Dennis Maloney

Two Poems
November 25, 2025 Maloney Dennis

Blossoms

 

These days the plum
and pear trees in the yard blossom
and the magnolia flowers

 

for a few moments
before rain or wind
scatter petals to the ground,

 

like a poem the Japanese
have been writing
for a thousand years.

 

Today word arrives
another friend is gone.

 

 

 

 

The Road to Exile Barcelona / Collioure

 

As the fighting went on
the capital of the Republic
moved from Madrid to Valencia
to Barcelona. In those last months
Machado held weekly salons
in a house outside the city.

 

On Sunday, January 11, 1939
the harsh music of bombs
dropping from Italian planes
interrupted the singing inside the house.
Thirty bombers in the sky all day long.
He left Barcelona near midnight
and reached Cervia de Ter
exhausted, sleeping on a floor.

 

 

On January 27th in the rain, with friends
he boarded a military ambulance truck
and headed for the French border,
Machado insisted on being the last
to find a seat saying, ‘I have time, I have time’.

 

He arrived with only a rain-soaked suit
on his back in Collioure.
Numbed from the past sleepless nights
and the painful conditions of his travel
he was unable to utter a word.
Machado sat with his head lowered,
lost in deep reflection and sadness.

 

He spent most days in his room gazing
out the window and writing letters.
On one occasion we went for a long walk
down to the beach and he said,
‘let’s look at the sea’ and we sat down
on a boat resting in the sand.
The noon sun didn’t warm
and his body felt buried in
its shadow under his feet.

 

He took off his hat in the wind and
held it with one hand to his knee,
his other resting on his cane
absorbed in the constant
coming and going of waves.
‘If I could only live there behind
one of those windows freed at last from worry’
then he got up and walked laboriously
over the sand, his feet almost sinking in.
We returned in profound silence.

 

When they headed towards the border
most of their luggage had to be left behind.
We are still searching for that lost suitcase
of his writings from those last years
but it has disappeared in the rain.

 

Machado asked to be buried in Spanish earth
la tierra de Espana but his body couldn’t be
carried back to Spain without causing
the death of many—so people crossed
the border from France into Spain
and dug up and filled sacks with Spanish soil
which they packed around his coffin.

Dennis Maloney is a poet and translator.
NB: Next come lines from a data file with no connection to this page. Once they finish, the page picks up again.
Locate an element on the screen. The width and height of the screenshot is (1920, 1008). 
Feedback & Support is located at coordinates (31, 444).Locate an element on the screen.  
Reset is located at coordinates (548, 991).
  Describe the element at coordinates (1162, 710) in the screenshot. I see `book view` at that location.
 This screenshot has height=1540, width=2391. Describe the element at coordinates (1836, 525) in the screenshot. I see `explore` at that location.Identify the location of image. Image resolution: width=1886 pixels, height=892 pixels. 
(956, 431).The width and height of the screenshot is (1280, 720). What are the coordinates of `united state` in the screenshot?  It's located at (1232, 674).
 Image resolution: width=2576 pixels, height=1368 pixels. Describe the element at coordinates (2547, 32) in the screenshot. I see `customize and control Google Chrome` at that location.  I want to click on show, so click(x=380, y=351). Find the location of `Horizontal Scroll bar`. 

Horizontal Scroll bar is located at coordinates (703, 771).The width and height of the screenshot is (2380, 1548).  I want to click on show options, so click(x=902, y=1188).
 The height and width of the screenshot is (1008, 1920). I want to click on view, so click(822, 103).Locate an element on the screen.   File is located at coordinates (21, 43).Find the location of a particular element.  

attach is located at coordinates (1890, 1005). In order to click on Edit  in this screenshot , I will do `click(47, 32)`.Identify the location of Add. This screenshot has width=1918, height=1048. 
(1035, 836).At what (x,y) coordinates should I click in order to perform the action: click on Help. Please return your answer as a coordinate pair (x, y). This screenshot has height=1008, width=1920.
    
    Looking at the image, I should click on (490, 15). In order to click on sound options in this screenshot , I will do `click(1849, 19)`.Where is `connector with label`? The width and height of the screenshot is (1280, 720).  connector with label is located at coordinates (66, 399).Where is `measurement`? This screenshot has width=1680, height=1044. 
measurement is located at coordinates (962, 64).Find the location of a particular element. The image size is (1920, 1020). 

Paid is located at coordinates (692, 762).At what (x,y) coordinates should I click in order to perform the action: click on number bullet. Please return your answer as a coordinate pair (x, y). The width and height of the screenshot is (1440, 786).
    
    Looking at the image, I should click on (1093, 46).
A number of volumes of his own poetry have been published including: The Map Is Not the Territory, Just Enough, Listening to Tao Yuan Ming, The Things I Notice Now, The Faces of Guan Yin and Windows. A bilingual German/English volume, Empty Cup was published in Germany in 2017. Clearing the Stream: New & Selected Poems will appear in 2026 from Walton Well Press. His work has been translated into over a dozen languages including full length collections in German, Japanese and Bulgarian.